The contribution to TOPLINK from the Finnish Meteorological Institute (FMI) draws from our Arctic location and expertise. FMI provided a probabilistic forecast of the likelihood of rain, drizzle, snow, sleet, freezing rain or freezing drizzle based on an algorithm developed by operational aviation weather forecasters at FMI operational forecast centres in close cooperation with the meteorological research group. The precipitation type algorithm assigns the following precipitation types: freezing drizzle if the surface temperature is between -10°C and 0°C, rain is not convective, stratus present with a base below 300m and content at least 5/8, weak ascent inside the stratus, stratus layer thick enough, stratus top and average temperature cold enough and a dry layer above the stratus. Freezing rain is forecasted if the following conditions are met: surface temperature below freezing, adequately thick melting layer above the surface, adequately cold freezing layer at the surface beneath the melting layer and if stratus is present, the melting layer above it cannot be dry. Drizzle or rain if an adequately warm layer above the surface. Sleet if the layer above the surface is not too warm/thick and if the warm layer above the surface is dry.

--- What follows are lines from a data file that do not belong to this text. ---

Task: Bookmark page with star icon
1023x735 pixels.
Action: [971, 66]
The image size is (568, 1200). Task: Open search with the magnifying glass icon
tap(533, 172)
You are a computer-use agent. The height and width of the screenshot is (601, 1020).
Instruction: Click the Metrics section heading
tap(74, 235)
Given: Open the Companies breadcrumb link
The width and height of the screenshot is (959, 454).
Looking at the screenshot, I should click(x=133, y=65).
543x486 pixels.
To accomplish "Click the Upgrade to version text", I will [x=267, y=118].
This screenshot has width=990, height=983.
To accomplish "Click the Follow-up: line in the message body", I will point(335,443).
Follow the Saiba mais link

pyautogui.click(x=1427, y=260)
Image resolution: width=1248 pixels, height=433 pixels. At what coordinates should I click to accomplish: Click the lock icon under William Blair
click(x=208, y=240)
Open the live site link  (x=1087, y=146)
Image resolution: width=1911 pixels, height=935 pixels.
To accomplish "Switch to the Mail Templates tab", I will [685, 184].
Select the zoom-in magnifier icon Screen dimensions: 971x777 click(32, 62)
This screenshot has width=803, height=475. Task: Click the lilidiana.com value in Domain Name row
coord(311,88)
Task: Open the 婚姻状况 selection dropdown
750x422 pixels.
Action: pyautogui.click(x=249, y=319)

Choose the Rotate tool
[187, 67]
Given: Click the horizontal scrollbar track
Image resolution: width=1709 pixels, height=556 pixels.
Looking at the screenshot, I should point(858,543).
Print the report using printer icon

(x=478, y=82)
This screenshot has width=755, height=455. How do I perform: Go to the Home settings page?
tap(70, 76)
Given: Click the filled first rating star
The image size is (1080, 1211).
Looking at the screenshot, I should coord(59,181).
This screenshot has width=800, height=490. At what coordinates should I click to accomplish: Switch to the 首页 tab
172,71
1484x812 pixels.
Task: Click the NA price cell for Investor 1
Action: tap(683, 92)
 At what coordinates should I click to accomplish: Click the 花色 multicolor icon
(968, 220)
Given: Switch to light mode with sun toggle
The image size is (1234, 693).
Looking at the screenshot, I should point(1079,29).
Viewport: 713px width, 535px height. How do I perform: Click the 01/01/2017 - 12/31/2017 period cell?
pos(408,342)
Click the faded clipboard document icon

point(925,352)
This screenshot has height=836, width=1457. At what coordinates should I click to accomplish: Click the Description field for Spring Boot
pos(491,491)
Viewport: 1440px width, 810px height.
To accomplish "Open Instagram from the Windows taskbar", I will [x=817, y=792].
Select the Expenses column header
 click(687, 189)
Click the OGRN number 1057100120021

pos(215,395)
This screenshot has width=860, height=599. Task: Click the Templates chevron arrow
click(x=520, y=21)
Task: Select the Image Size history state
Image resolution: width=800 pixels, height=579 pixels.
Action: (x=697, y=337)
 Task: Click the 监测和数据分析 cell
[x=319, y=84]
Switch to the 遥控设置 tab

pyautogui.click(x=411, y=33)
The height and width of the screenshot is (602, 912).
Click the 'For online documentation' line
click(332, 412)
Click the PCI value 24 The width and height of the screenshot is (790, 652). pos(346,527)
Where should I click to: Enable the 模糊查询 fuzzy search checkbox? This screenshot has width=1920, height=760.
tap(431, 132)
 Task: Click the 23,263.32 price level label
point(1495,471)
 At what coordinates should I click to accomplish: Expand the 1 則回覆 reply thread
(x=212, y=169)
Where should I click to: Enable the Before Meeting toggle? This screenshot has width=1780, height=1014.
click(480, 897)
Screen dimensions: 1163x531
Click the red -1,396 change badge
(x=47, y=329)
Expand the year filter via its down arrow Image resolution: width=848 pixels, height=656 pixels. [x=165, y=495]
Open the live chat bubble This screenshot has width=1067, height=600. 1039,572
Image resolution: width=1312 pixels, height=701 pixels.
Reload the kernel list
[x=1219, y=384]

The probabilities are obtained by carrying out the precipitation type calculation using the ECMWF, GFS and HIRLAM NWP models using two previous model runs in addition to the most recent run to generate nine ensemble members. Probability is calculated from proportion of members reporting the phenomena. The probabilities are calculated for 45 major European airports up to 120h ahead in 3h time intervals. The forecast is then formatted into GML for application in any end user system and disseminated using FMI’s Open Data interface. TOPLINK partners will then continue to disseminate the information onward via proprietary software and tools for ATM and pilots.
The verification results from the winter season 2015-2016 (November 2015 –March 2016) are encouraging for rain, drizzle, snow and sleet but fail to show skill for freezing rain and freezing drizzle. This is partly explained by the fact that these phenomena are very rare and to for the other part due to the fact that especially automatic observations are not reliable for freezing phenomena and thus we have to rely on manual SYNOP and METAR observations which are unfortunately also very rare. We expect that the indication of freezing phenomena in the product does correctly represent the increased likelihood to observe freezing phenomena but cannot be used without the consideration of all weather parameters by the forecaster. As such, more research would have to be done to ascertain the skill of the method using a longer analysis period. It is also highly likely that the thresholds to trigger the different phenomena are very dependent on the local circumstances and would thus benefit from at least a statistical calibration to each location.
Aviation weather services are moving ever more to a data-driven environment where users will be using data only instead of products they currently use. This creates pressure on the MET service providers to transfer the meteorological knowledge of the forecasters into impact-focused products automatically generated and disseminated to the end users.